• [WHAT TO WORK ON]: Every line with the word "screenshot" in it should be extracted from the data that follows.
━━━ TASK INPUTS
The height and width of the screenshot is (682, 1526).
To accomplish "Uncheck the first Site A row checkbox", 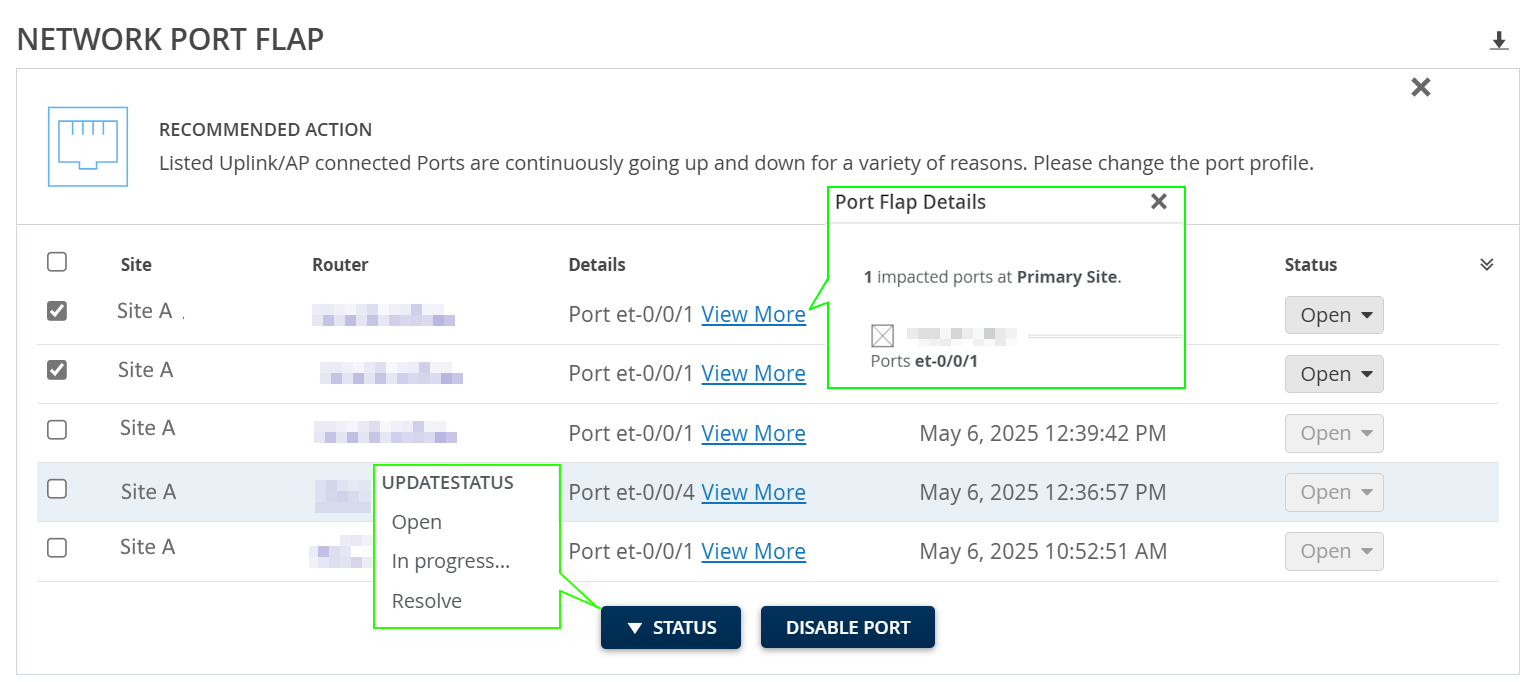I will (x=57, y=311).
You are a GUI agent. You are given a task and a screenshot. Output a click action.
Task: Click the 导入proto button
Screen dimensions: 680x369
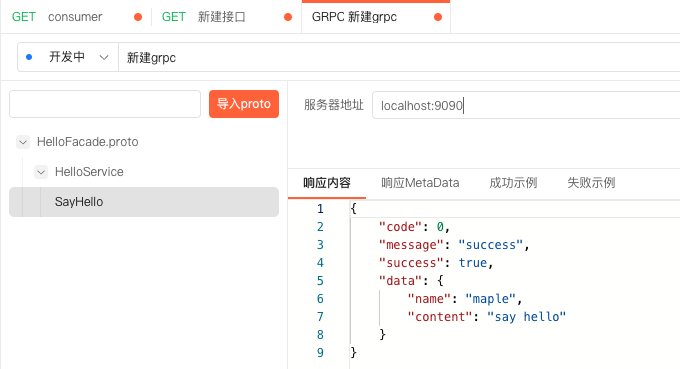(x=244, y=104)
━━━━━━
• [RESULT OF THIS EXERCISE]:
The height and width of the screenshot is (682, 1526).
You are a GUI agent. You are given a task and a screenshot. Output a click action.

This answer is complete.